Item coordinate data:
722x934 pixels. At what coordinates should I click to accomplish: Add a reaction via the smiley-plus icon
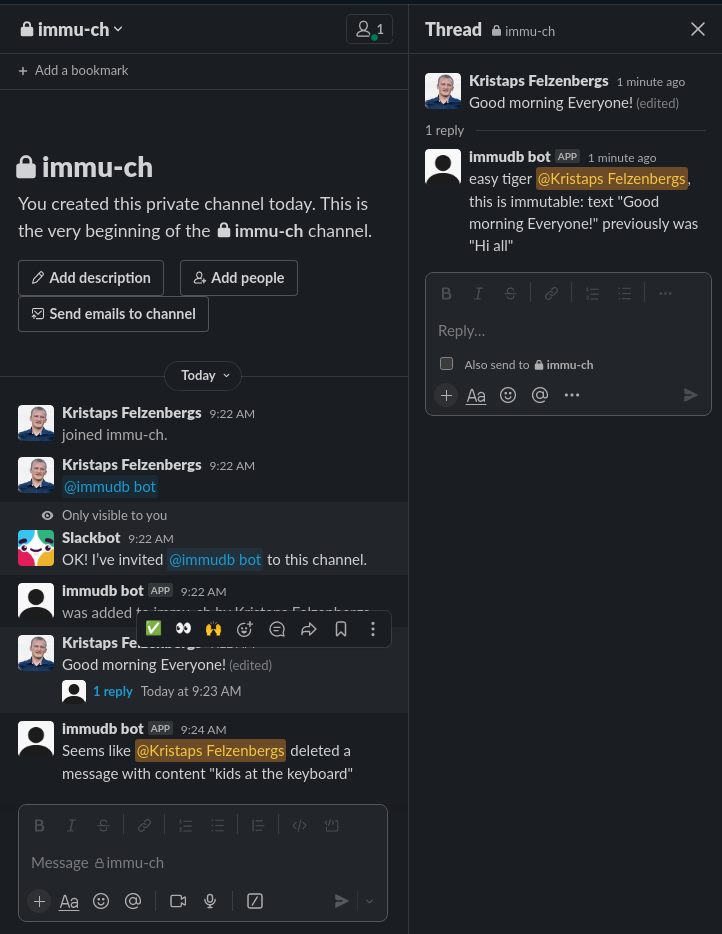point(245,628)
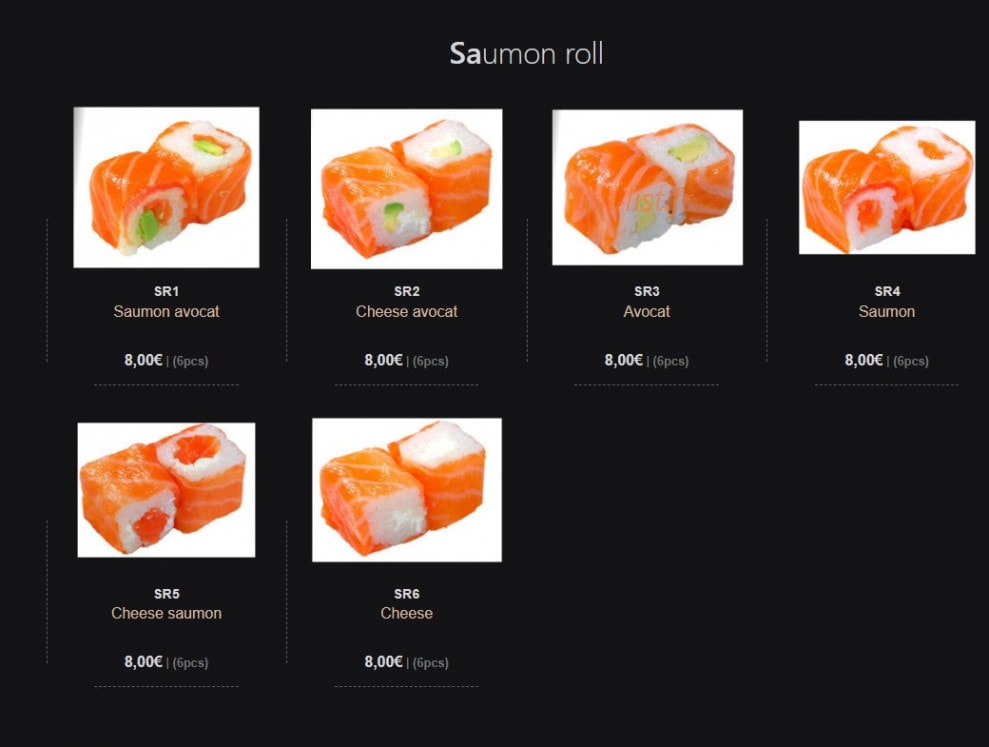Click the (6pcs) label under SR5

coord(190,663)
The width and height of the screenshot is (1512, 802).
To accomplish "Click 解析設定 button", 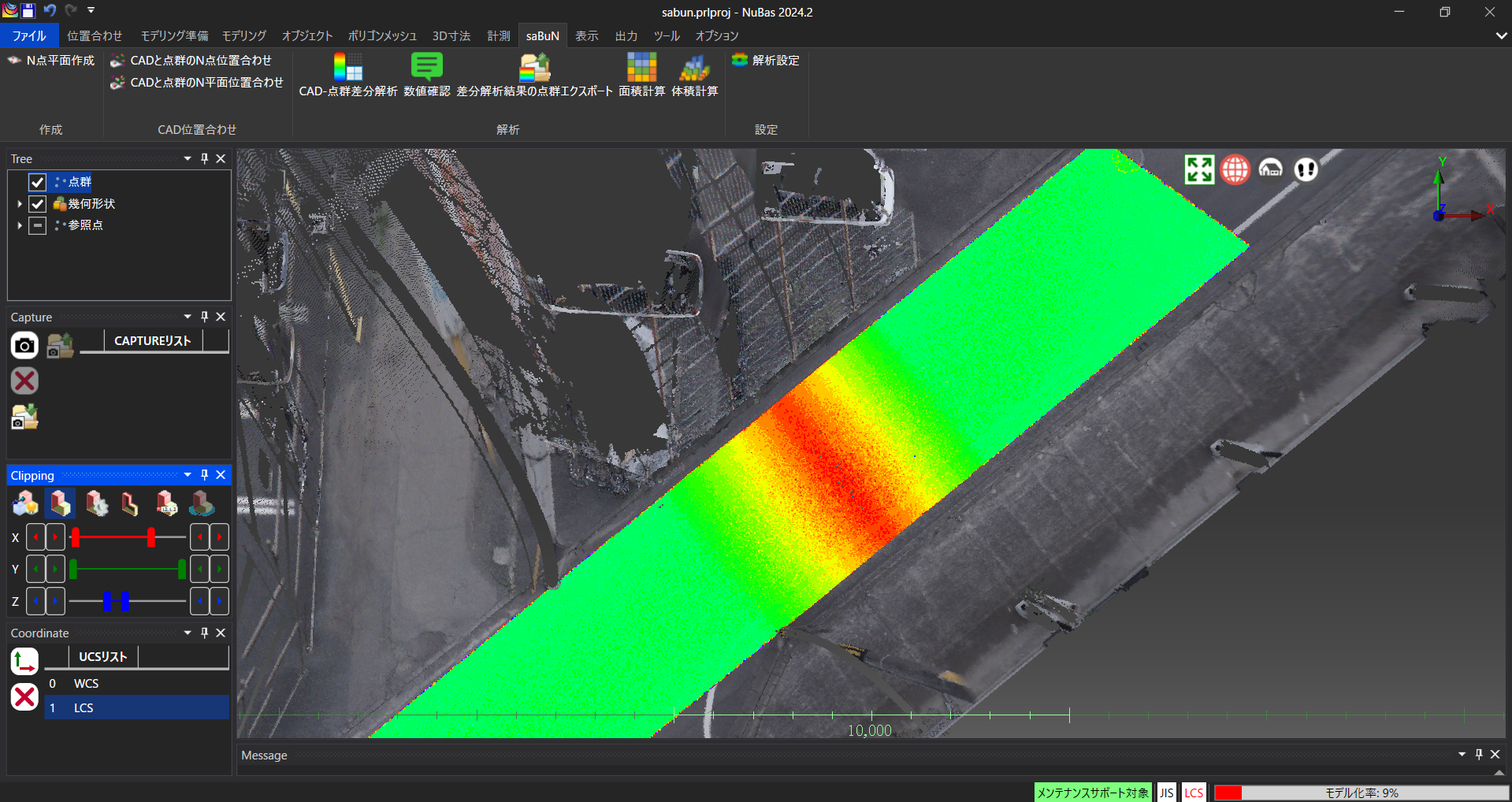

SHORT PROBLEM = Please output the entries above as a numbered list, one per line, with blank lines dropped and the pictures left out.

RESULT OF THIS TASK =
1. 722x934 pixels. At what coordinates should I click to accomplish: Add a reaction via the smiley-plus icon
2. point(245,628)
3. Click the (6pcs) label under SR5
4. coord(190,663)
5. The width and height of the screenshot is (1512, 802).
6. To accomplish "Click 解析設定 button", 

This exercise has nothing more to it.